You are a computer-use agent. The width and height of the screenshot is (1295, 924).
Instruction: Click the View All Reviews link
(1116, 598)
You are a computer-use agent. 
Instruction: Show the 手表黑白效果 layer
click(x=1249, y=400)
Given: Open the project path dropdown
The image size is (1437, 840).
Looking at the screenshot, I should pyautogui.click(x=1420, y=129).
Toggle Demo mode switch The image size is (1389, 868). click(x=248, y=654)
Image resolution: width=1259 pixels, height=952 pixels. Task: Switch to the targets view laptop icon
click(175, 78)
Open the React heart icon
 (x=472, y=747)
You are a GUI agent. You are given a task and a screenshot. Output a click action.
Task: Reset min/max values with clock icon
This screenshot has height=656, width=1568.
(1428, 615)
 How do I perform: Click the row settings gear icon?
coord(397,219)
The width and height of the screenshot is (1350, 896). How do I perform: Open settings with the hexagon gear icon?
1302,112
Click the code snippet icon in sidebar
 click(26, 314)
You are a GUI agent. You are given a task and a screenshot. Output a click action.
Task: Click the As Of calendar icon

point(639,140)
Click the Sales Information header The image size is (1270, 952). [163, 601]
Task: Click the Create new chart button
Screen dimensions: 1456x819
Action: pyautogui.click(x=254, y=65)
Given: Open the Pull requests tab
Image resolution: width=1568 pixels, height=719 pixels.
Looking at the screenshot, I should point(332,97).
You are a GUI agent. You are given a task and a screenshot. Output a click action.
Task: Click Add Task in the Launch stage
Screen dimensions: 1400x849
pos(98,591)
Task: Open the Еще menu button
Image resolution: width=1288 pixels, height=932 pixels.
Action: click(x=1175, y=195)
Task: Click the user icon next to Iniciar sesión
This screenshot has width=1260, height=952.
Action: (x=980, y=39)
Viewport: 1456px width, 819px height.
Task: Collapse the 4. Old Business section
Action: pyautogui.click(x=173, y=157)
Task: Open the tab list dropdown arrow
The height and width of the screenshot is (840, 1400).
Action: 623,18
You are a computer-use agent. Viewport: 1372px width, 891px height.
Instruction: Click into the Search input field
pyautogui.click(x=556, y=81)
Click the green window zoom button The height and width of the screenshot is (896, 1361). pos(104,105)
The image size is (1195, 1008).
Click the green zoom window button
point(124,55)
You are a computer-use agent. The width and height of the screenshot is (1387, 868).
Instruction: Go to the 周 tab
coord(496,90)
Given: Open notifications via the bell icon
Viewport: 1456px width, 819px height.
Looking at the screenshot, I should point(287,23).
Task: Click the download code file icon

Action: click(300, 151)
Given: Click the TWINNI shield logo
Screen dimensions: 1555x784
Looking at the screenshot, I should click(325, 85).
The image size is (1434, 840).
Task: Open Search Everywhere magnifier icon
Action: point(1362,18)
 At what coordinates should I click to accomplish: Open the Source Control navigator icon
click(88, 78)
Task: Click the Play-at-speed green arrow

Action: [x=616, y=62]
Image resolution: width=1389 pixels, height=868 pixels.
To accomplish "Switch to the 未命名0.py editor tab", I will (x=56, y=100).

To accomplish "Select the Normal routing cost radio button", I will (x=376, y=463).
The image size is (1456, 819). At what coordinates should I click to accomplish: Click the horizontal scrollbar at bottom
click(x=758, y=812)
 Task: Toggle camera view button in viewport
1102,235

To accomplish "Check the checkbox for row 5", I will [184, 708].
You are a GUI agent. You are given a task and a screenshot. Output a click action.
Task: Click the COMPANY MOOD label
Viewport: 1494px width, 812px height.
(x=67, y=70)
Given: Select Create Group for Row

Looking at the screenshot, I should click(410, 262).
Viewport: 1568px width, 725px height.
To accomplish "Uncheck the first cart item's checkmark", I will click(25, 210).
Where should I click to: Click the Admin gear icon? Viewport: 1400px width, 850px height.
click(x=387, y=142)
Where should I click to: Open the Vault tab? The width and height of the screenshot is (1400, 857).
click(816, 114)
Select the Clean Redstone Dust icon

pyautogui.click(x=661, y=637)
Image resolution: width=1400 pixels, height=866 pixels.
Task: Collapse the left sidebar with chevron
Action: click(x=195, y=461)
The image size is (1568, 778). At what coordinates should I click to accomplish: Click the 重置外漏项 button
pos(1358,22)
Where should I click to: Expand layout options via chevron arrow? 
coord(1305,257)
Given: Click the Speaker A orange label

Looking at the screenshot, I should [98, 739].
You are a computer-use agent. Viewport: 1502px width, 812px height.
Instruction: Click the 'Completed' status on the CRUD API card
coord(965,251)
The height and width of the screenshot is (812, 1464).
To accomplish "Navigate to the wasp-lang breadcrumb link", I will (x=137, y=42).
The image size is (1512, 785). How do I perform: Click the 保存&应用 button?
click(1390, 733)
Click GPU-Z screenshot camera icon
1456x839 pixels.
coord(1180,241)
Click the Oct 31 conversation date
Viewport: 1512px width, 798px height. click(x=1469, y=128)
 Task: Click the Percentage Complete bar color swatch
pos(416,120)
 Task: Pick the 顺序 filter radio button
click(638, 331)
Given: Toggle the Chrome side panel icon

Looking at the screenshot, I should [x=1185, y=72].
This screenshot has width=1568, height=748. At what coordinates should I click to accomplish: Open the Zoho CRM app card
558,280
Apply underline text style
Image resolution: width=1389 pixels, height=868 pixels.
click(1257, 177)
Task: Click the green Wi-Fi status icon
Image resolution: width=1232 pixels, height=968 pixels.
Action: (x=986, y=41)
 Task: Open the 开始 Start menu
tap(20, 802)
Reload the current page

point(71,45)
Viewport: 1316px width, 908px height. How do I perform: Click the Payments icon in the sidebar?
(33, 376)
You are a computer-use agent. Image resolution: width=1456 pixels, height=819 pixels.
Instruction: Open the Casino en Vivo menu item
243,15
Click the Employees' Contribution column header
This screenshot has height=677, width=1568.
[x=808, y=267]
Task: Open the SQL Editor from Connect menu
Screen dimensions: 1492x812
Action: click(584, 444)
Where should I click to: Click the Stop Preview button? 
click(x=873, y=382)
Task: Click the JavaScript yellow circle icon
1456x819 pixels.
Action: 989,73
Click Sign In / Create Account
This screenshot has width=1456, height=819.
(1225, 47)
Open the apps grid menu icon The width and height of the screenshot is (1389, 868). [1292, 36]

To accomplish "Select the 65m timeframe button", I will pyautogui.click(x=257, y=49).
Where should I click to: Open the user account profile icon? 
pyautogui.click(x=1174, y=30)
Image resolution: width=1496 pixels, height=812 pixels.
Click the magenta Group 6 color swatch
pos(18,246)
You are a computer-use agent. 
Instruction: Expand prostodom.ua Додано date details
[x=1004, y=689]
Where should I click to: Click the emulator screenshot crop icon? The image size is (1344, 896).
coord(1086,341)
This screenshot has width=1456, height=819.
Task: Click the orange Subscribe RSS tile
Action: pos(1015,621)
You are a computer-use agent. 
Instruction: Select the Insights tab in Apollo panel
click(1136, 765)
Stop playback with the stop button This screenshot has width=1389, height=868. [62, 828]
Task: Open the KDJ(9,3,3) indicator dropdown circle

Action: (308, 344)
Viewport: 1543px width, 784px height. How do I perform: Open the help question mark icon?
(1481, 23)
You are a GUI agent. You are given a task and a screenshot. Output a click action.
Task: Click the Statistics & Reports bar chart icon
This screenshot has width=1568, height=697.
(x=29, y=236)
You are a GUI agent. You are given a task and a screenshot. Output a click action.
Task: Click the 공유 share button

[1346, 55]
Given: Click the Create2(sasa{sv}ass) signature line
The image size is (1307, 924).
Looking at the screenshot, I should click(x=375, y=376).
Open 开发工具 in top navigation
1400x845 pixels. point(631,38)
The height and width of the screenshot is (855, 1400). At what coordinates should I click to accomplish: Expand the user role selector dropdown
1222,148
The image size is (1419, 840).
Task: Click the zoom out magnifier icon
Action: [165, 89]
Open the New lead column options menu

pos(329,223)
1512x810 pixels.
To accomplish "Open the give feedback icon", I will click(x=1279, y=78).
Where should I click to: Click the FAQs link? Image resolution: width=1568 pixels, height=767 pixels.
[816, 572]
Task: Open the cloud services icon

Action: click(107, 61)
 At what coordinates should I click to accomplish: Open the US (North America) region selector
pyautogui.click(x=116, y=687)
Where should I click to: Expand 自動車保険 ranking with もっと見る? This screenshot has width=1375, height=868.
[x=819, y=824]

+ + + + +

◆ **What the task requires**
Write out the lines above, starting at the line that contains "Where should I click to: Click the FAQs" and ending with the final line, and nothing else; copy them exactly.

◆ **Finished task**
Where should I click to: Click the FAQs link? Image resolution: width=1568 pixels, height=767 pixels.
[816, 572]
Task: Open the cloud services icon

Action: click(107, 61)
 At what coordinates should I click to accomplish: Open the US (North America) region selector
pyautogui.click(x=116, y=687)
Where should I click to: Expand 自動車保険 ranking with もっと見る? This screenshot has width=1375, height=868.
[x=819, y=824]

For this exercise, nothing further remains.